Previously: Spooky Books: Ghosts & Haunted Houses.
Time for the second installment of the Best Spooky Books To Read, October 2016 edition. Whereas last week we focused on ghost stories, this week, we’re broadening it out a little bit: Murders and Serial Killers, Unreliable Narrators, and Short Stories. As was the case with last week’s selections, the books found here aren’t necessarily “horror” in the classic sense of the word; they span many genres, often even defying genre entirely.
[Like what you read? Check out Dangerous Games To Play In The Dark, available from Chronicle Books now!]
But what they all have in common is that they’re “October books” for me — the kinds of books that are good no matter when you read them, but which always pack a particular punch at this time of year. (See the introduction to last week’s post for more about what I mean.)
Ready? Let’s go.
Murderers and Serial Killers
The Shining Girls and Broken Monsters, by Lauren Beukes
I first discovered South African writer Lauren Beukes courtesy of a Humble Book Bundle; the book was Zoo City, her second novel, and I was hooked. I picked up Moxyland shortly thereafter and ate that one up, too, so of course as soon as I heard in 2013 that she had another book coming out, and that this one featured a serial killer… well, the fact that I would read it the day it was released was pretty much a foregone conclusion.

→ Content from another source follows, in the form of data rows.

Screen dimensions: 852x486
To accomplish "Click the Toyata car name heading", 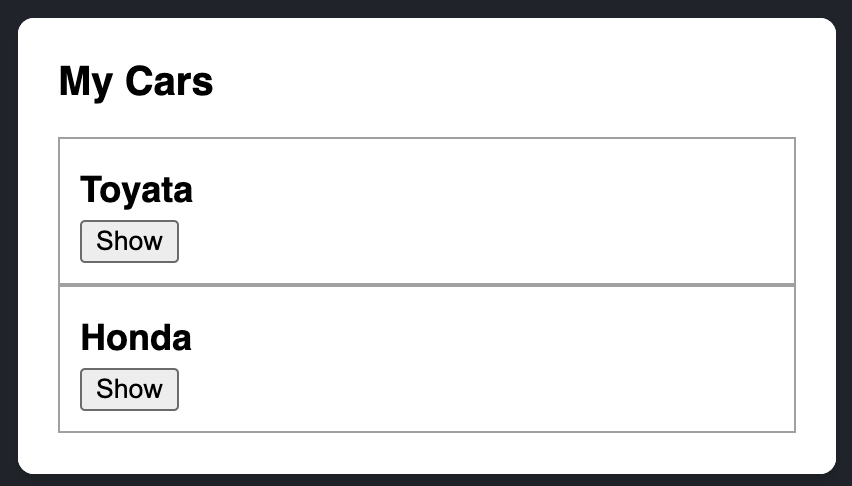I will pyautogui.click(x=136, y=190).
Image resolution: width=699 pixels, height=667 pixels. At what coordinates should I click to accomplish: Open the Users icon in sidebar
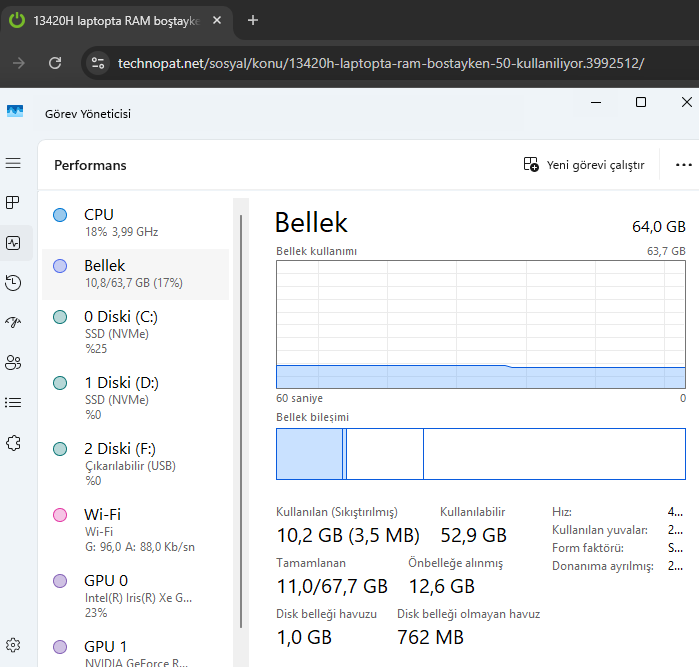13,362
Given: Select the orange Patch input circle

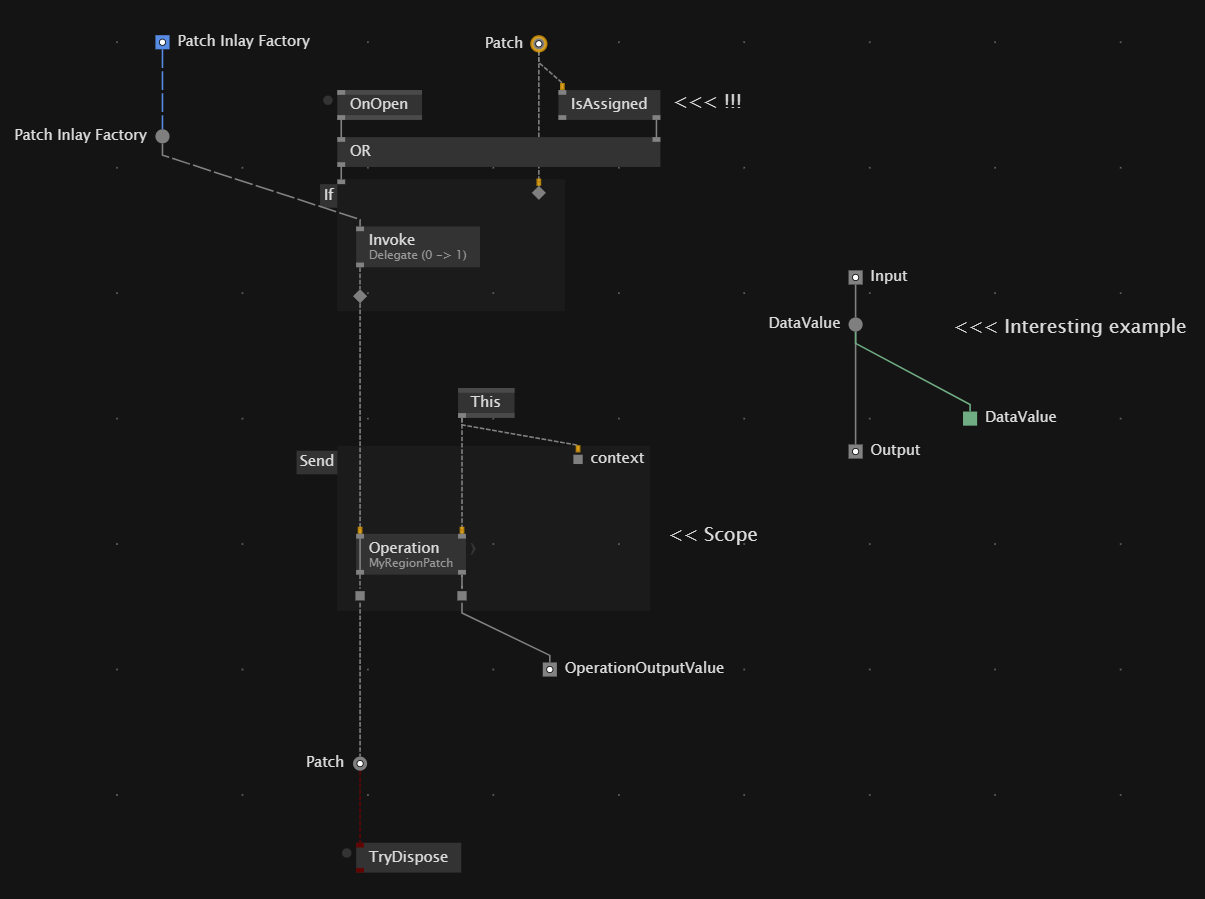Looking at the screenshot, I should 539,43.
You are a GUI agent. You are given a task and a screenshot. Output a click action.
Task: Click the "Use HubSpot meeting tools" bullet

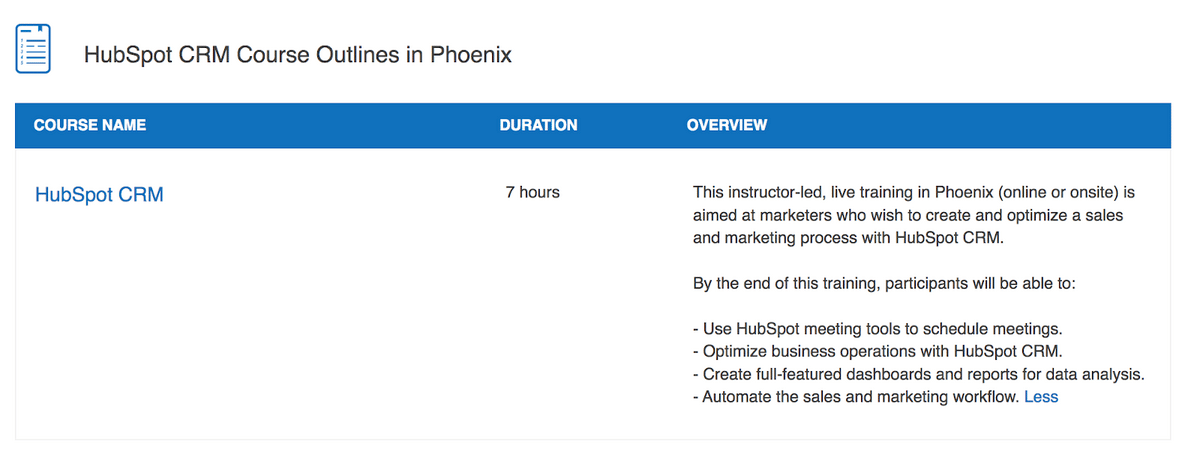click(877, 329)
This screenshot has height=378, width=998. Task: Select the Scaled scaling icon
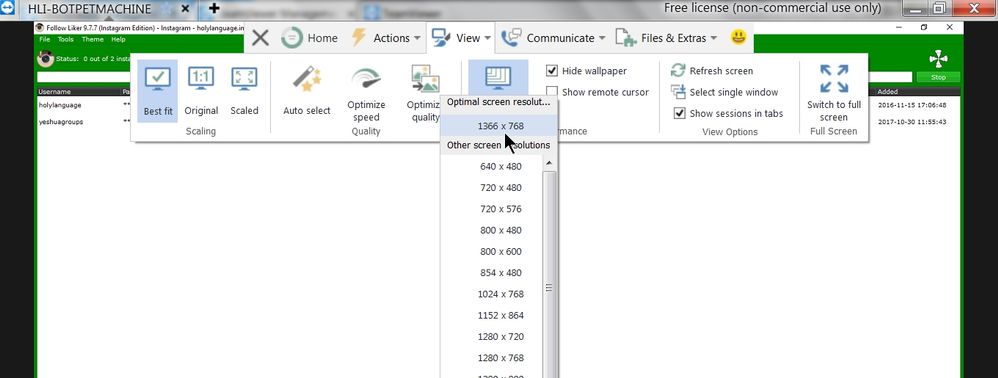coord(244,79)
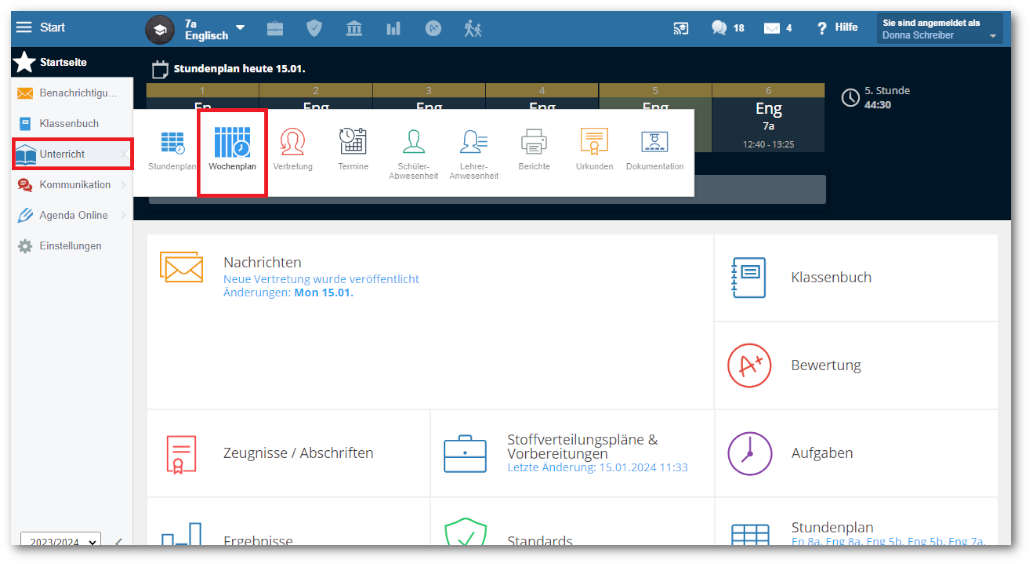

That book was The Shining Girls, and it’s magnificent. So, too, was Broken Monsters, which followed just a year later in 2014.
The Shining Girls was the first of Beukes’ novels to take place in the United States, rather than South Africa, which means that the underlying issues it and Broken Monsters — also set in the United States — address are a little different than the themes that occupy her earlier works. They all deal with classism and socioeconomic struggles, though… and they also examine perception in some interesting ways. They remind us that although we all know that the way we see something might be entirely different from the way someone else sees it… sometimes we lose track of exactly how different those two points of view can be.
Oh, and by the way, The Shining Girls? That’s the other time travel horror story I mentioned in the first installment of this list. Do with that what you will.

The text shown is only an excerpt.